Snot Chocolate by Morris Gleitzman (Puffin Books) PB RRP $16.99 ISBN 9780143309222

Reviewed by Dianne Bates

‘Funny stories from one of Australia’s favourite authors,’ reads the title page of this collection of nine stories that follow earlier titles Give Peas a Chance and Pizza Cake. Yes, there is certainly humour in the stories, but sometimes, too, the author sneaks in political statements: ‘Trump our dog sits on the floor next to me liking his bottom, which is his hobby.’

The first story, ‘King Ned’, set in the thirteenth century, features a boy who, with his Uncle Vern, always gets up at dawn in a hovel ‘in case the pigs needed a lie down.’ Overnight events have changed in England so that suddenly, to his immense surprise, Ned is proclaimed King. His Lord Chamberlain is a ruthless man: ‘before Ned could say anything else, the Lord Chamberlain’s sword flashed and the heads of two courtiers plopped onto the ground, followed by the thud of their bodies.’ Despite the goriness of numerous beheadings, there is a lot of humour in the story.

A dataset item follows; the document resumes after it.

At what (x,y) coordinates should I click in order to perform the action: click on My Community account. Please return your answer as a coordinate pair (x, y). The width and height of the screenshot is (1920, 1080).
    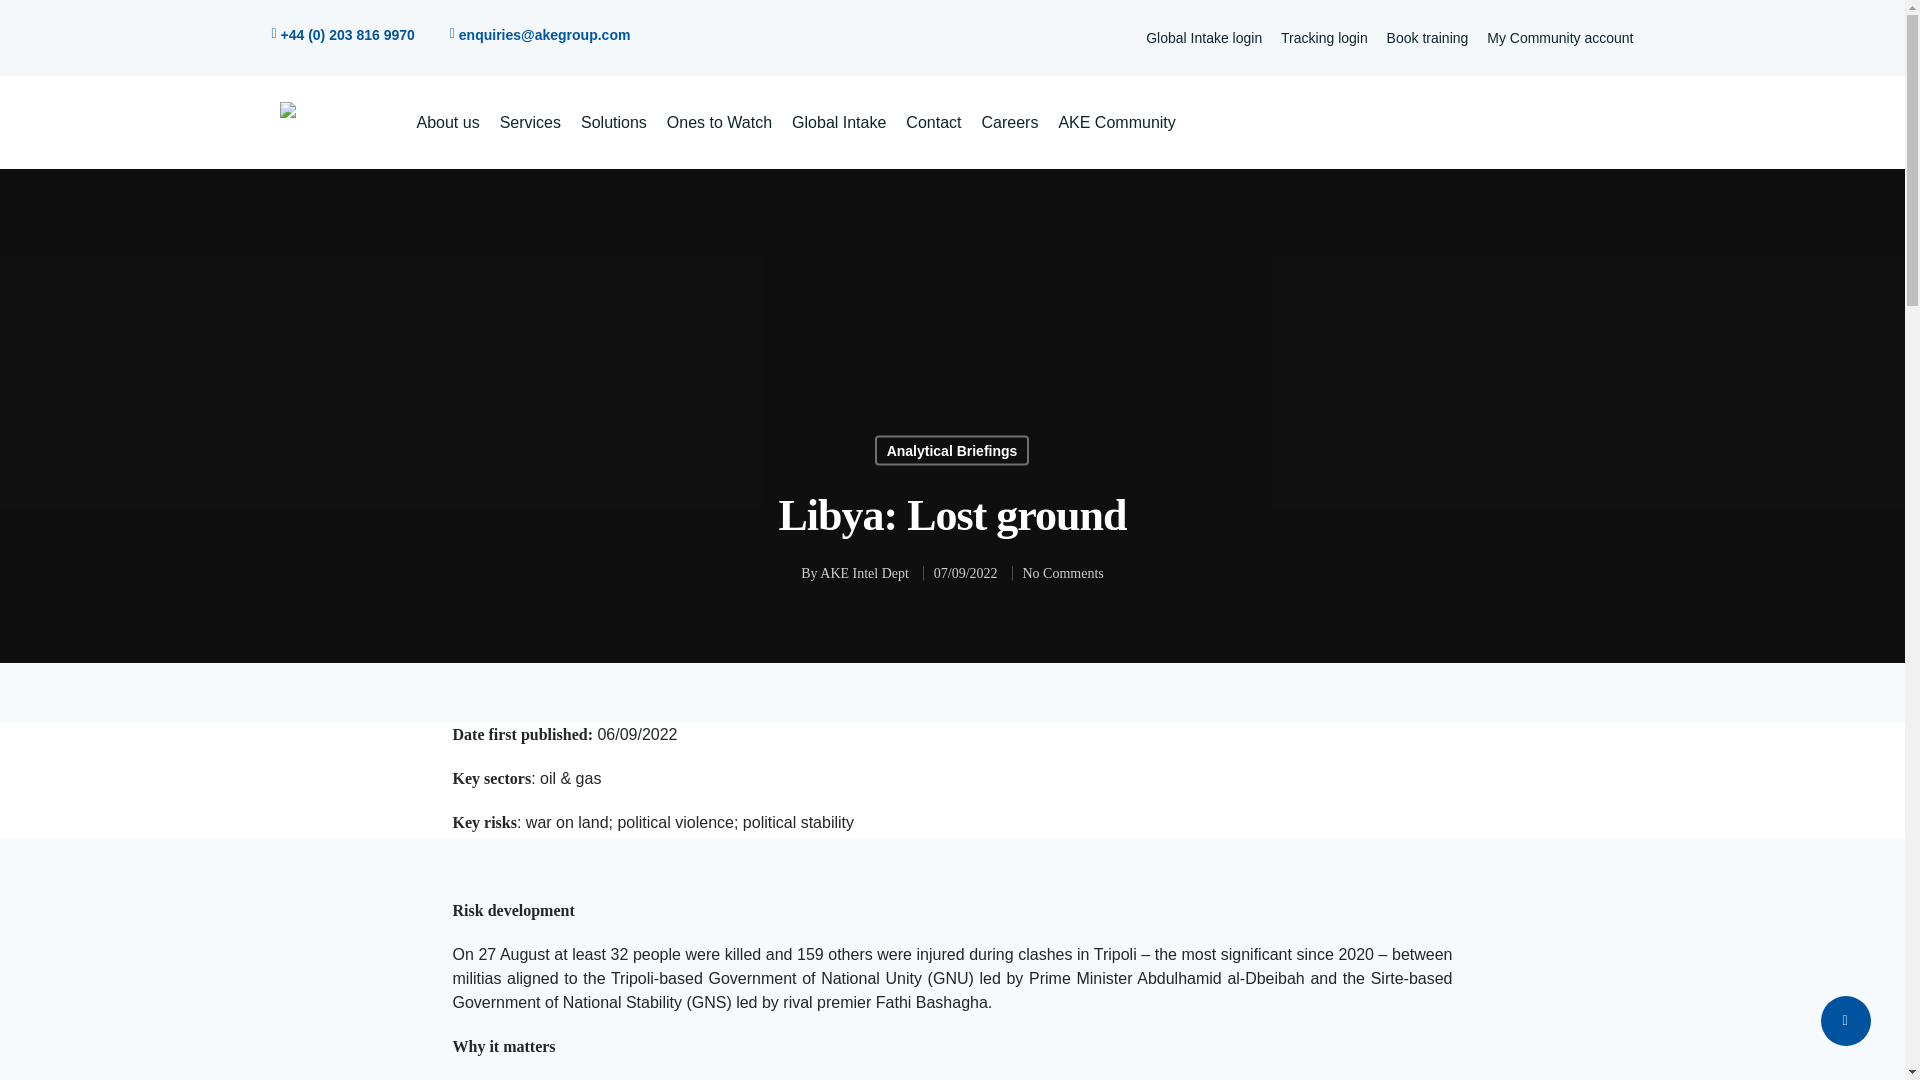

Other stories in the book are set in modern times and include the secret diary of a dog, the story of how one slice of bread can make you the most popular person in school, and how to defeat a bully using a demolition ball. One story focuses on pig-nostril gruel, another on a child who lives in a house 'that gets wiped clean more often than a bottom'; the FDC title of one story refers to a Fairy Demolition Contractor who grants a boy wishes to demolish whatever three structures he chooses. The final, title story is told from the point of view of a boy whose chocolate-addicted mother is in court defending her clients accused of hijacking over five thousand Easter bunnies. There she is, ‘a top lawyer picking her nose and eating it.’

As in many of his books, Gleitzman’s stories display a wild and clever imagination. Also, too, he appeals to kids’ basic instincts with numerous references to peeing and pooing: ‘Sometimes life does a poo on your head and you just have to wear it.’ And too, he tells his tales in simple, easy-to-read sentences. There's no doubt young readers with a penchant for gross – and more subtle -- humour will enjoy this book.